**What you should do:** Swap "magnifier" for "magnifying glass" throughout the material below, and reproduce everything else unchanged.

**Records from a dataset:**
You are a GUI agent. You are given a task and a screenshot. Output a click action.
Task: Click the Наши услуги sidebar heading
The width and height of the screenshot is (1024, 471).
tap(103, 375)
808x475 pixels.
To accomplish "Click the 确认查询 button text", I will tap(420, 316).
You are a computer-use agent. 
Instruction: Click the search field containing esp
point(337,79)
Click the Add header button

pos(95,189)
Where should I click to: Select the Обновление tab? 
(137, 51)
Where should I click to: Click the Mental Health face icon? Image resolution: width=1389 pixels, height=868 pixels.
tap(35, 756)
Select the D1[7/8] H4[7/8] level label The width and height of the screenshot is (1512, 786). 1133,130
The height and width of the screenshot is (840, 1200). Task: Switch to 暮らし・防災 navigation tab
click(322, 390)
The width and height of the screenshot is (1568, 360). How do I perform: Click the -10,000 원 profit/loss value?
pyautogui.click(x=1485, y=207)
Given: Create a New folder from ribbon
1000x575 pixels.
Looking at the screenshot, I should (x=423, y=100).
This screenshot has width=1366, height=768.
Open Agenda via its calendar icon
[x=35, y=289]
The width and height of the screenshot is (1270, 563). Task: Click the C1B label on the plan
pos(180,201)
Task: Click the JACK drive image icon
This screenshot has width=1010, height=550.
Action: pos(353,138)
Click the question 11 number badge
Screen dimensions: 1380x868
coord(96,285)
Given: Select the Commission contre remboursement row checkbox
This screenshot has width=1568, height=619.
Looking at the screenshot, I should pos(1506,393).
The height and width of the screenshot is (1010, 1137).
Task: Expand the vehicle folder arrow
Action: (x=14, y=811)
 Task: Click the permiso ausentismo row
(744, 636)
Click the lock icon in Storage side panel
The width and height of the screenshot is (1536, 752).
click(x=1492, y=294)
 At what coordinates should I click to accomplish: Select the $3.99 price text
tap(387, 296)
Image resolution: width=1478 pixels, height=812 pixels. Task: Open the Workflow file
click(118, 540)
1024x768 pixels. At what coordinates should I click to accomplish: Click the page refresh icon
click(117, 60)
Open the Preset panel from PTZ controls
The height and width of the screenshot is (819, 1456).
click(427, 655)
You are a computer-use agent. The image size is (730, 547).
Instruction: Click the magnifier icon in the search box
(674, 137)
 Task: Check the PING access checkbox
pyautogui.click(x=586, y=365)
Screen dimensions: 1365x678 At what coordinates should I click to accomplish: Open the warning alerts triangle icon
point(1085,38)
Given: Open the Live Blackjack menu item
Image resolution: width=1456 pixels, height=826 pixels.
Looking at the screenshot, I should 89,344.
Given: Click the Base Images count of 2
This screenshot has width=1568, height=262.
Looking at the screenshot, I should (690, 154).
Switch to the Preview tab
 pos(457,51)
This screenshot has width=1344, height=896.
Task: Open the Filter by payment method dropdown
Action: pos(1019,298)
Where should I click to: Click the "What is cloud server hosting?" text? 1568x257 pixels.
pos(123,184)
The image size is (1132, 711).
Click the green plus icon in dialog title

**Output of the exercise:**
You are a GUI agent. You are given a task and a screenshot. Output a click action.
Task: Click the Наши услуги sidebar heading
The width and height of the screenshot is (1024, 471).
tap(103, 375)
808x475 pixels.
To accomplish "Click the 确认查询 button text", I will tap(420, 316).
You are a computer-use agent. 
Instruction: Click the search field containing esp
point(337,79)
Click the Add header button

pos(95,189)
Where should I click to: Select the Обновление tab? 
(137, 51)
Where should I click to: Click the Mental Health face icon? Image resolution: width=1389 pixels, height=868 pixels.
tap(35, 756)
Select the D1[7/8] H4[7/8] level label The width and height of the screenshot is (1512, 786). 1133,130
The height and width of the screenshot is (840, 1200). Task: Switch to 暮らし・防災 navigation tab
click(322, 390)
The width and height of the screenshot is (1568, 360). How do I perform: Click the -10,000 원 profit/loss value?
pyautogui.click(x=1485, y=207)
Given: Create a New folder from ribbon
1000x575 pixels.
Looking at the screenshot, I should (x=423, y=100).
This screenshot has width=1366, height=768.
Open Agenda via its calendar icon
[x=35, y=289]
The width and height of the screenshot is (1270, 563). Task: Click the C1B label on the plan
pos(180,201)
Task: Click the JACK drive image icon
This screenshot has width=1010, height=550.
Action: pos(353,138)
Click the question 11 number badge
Screen dimensions: 1380x868
coord(96,285)
Given: Select the Commission contre remboursement row checkbox
This screenshot has width=1568, height=619.
Looking at the screenshot, I should pos(1506,393).
The height and width of the screenshot is (1010, 1137).
Task: Expand the vehicle folder arrow
Action: (x=14, y=811)
 Task: Click the permiso ausentismo row
(744, 636)
Click the lock icon in Storage side panel
The width and height of the screenshot is (1536, 752).
click(x=1492, y=294)
 At what coordinates should I click to accomplish: Select the $3.99 price text
tap(387, 296)
Image resolution: width=1478 pixels, height=812 pixels. Task: Open the Workflow file
click(118, 540)
1024x768 pixels. At what coordinates should I click to accomplish: Click the page refresh icon
click(117, 60)
Open the Preset panel from PTZ controls
The height and width of the screenshot is (819, 1456).
click(427, 655)
You are a computer-use agent. The image size is (730, 547).
Instruction: Click the magnifying glass icon in the search box
(674, 137)
 Task: Check the PING access checkbox
pyautogui.click(x=586, y=365)
Screen dimensions: 1365x678 At what coordinates should I click to accomplish: Open the warning alerts triangle icon
point(1085,38)
Given: Open the Live Blackjack menu item
Image resolution: width=1456 pixels, height=826 pixels.
Looking at the screenshot, I should 89,344.
Given: Click the Base Images count of 2
This screenshot has width=1568, height=262.
Looking at the screenshot, I should (690, 154).
Switch to the Preview tab
 pos(457,51)
This screenshot has width=1344, height=896.
Task: Open the Filter by payment method dropdown
Action: pos(1019,298)
Where should I click to: Click the "What is cloud server hosting?" text? 1568x257 pixels.
pos(123,184)
The image size is (1132, 711).
Click the green plus icon in dialog title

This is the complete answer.